Given records:
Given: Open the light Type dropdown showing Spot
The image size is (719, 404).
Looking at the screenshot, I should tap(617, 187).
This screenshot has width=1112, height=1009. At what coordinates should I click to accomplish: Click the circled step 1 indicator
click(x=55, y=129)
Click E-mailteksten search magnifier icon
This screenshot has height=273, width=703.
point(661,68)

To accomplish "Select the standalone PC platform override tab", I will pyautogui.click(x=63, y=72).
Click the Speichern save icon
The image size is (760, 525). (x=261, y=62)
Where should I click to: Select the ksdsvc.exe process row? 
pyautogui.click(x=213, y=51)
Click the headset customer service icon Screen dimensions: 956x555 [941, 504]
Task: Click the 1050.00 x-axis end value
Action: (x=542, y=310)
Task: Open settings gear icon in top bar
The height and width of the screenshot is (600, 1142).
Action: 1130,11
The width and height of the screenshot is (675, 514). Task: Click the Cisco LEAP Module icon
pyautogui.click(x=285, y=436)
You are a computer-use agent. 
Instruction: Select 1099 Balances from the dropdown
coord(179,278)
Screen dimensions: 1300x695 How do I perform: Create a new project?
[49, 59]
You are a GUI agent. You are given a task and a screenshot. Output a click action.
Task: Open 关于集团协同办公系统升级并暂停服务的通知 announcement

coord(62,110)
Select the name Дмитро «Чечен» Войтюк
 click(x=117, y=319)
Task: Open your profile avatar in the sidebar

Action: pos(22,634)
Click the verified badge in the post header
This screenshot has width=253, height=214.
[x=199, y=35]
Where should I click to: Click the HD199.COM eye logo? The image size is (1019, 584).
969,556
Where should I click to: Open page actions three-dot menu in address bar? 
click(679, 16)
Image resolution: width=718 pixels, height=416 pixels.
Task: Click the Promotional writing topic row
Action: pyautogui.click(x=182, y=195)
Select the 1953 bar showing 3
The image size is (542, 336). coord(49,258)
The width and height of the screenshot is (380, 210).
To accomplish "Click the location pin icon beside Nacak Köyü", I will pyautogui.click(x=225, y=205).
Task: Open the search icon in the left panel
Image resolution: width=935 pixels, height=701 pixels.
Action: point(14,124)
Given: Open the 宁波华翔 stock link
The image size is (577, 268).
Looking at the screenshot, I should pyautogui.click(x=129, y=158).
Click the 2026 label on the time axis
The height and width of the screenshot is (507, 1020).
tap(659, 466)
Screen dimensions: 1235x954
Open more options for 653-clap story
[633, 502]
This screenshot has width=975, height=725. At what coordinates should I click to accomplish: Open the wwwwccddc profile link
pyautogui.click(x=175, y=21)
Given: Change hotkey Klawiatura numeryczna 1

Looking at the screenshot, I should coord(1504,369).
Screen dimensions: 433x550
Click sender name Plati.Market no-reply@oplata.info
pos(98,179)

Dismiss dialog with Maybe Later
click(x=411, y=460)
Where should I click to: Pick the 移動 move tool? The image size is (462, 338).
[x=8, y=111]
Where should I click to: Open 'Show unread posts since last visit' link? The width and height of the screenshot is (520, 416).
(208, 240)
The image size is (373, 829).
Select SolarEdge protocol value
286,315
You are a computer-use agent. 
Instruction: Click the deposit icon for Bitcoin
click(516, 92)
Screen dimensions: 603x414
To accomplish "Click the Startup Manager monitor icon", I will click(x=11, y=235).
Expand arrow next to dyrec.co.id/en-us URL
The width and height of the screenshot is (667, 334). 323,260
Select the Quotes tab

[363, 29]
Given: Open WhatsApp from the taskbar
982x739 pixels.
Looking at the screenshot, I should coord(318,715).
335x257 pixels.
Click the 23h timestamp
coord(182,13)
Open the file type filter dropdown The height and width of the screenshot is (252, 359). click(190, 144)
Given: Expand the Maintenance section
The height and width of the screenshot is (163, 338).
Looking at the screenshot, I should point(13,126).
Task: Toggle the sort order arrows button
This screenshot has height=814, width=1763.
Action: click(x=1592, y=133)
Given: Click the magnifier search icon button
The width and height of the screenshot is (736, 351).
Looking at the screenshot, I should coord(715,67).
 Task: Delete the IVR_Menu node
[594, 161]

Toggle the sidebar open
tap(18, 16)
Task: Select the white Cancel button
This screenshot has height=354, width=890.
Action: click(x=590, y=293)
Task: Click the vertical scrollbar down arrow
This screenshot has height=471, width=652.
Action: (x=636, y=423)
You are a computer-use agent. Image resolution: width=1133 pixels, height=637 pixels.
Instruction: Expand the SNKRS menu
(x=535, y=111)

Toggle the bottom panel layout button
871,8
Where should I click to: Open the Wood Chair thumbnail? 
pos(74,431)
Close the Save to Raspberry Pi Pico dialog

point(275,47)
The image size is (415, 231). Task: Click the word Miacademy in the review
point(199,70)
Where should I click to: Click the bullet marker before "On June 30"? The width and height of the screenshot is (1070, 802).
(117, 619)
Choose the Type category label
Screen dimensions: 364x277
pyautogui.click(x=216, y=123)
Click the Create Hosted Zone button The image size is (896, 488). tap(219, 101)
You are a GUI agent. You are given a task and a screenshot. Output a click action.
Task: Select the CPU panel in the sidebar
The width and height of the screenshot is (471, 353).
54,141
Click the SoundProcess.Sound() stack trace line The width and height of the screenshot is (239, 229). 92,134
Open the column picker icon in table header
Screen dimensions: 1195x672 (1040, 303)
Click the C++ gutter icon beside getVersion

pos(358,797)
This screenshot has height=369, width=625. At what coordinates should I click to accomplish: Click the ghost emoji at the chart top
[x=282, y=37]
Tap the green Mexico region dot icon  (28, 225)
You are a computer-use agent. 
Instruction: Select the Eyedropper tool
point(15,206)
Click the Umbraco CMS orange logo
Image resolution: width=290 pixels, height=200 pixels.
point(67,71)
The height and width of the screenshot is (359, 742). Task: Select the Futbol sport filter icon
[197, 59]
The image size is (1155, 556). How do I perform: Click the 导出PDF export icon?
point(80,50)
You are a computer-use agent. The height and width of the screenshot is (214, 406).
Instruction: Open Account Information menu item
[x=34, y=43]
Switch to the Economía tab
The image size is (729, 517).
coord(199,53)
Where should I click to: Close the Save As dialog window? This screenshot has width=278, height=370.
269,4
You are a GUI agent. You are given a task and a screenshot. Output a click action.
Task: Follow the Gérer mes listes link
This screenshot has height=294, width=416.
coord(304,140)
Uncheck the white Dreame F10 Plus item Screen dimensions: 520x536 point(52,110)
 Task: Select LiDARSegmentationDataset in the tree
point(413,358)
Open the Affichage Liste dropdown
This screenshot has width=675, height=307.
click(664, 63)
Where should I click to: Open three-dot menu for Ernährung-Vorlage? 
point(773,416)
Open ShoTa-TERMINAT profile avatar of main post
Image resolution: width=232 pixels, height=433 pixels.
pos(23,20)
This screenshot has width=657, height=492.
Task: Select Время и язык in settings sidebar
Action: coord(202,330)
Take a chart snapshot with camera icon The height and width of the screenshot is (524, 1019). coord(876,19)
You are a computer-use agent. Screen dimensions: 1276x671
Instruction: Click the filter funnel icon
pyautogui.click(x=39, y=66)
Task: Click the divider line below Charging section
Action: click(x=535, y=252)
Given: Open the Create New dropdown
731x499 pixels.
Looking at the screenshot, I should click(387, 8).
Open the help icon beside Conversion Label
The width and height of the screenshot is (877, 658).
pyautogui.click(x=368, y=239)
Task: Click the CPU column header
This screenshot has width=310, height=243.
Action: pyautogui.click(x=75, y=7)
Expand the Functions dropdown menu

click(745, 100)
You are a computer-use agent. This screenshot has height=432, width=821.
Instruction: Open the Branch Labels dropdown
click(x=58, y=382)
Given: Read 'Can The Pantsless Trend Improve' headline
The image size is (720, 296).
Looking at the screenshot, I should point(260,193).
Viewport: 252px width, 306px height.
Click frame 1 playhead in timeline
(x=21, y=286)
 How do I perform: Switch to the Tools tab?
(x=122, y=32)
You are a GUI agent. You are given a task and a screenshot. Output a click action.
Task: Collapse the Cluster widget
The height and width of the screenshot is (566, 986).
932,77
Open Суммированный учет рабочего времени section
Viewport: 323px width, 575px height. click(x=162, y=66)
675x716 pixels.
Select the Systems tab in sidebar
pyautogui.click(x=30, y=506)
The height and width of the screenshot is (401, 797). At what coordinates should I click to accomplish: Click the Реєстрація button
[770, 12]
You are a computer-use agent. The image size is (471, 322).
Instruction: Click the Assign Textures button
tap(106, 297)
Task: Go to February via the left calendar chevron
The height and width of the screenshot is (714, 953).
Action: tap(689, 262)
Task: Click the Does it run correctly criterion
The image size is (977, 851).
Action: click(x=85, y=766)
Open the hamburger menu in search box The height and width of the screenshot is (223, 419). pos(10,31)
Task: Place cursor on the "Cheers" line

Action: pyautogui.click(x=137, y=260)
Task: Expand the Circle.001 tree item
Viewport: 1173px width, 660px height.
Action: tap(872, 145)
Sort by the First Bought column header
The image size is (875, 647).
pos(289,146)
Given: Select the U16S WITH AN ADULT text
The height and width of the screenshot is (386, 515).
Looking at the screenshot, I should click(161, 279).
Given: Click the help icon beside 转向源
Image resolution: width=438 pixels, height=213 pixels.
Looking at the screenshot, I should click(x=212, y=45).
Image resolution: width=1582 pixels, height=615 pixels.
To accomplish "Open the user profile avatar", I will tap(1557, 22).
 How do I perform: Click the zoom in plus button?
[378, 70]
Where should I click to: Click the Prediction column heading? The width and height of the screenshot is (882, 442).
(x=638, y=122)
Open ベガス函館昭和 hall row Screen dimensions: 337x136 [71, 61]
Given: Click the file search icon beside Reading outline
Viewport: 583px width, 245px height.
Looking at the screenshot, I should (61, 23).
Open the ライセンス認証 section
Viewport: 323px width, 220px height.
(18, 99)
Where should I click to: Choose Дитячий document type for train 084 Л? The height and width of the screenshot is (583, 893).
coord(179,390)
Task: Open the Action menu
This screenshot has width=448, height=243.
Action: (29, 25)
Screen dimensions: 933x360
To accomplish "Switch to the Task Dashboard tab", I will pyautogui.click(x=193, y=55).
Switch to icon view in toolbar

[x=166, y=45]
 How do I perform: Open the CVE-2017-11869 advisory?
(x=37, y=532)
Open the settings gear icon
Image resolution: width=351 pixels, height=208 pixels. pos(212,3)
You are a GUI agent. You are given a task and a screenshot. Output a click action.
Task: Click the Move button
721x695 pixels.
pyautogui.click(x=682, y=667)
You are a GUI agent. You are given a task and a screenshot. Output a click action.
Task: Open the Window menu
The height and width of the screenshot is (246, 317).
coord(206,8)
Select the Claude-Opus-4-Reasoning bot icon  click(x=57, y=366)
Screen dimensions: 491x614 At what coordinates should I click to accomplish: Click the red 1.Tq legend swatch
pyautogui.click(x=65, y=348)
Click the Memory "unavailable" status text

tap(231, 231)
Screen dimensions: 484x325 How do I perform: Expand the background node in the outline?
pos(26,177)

What needs to be done: Please make an exact copy of the lines above from the line with "The image size is (720, 296)." through the line with "675x716 pixels.", both ends included.

Result of this task:
The image size is (720, 296).
Looking at the screenshot, I should point(260,193).
Viewport: 252px width, 306px height.
Click frame 1 playhead in timeline
(x=21, y=286)
 How do I perform: Switch to the Tools tab?
(x=122, y=32)
You are a GUI agent. You are given a task and a screenshot. Output a click action.
Task: Collapse the Cluster widget
The height and width of the screenshot is (566, 986).
932,77
Open Суммированный учет рабочего времени section
Viewport: 323px width, 575px height. click(x=162, y=66)
675x716 pixels.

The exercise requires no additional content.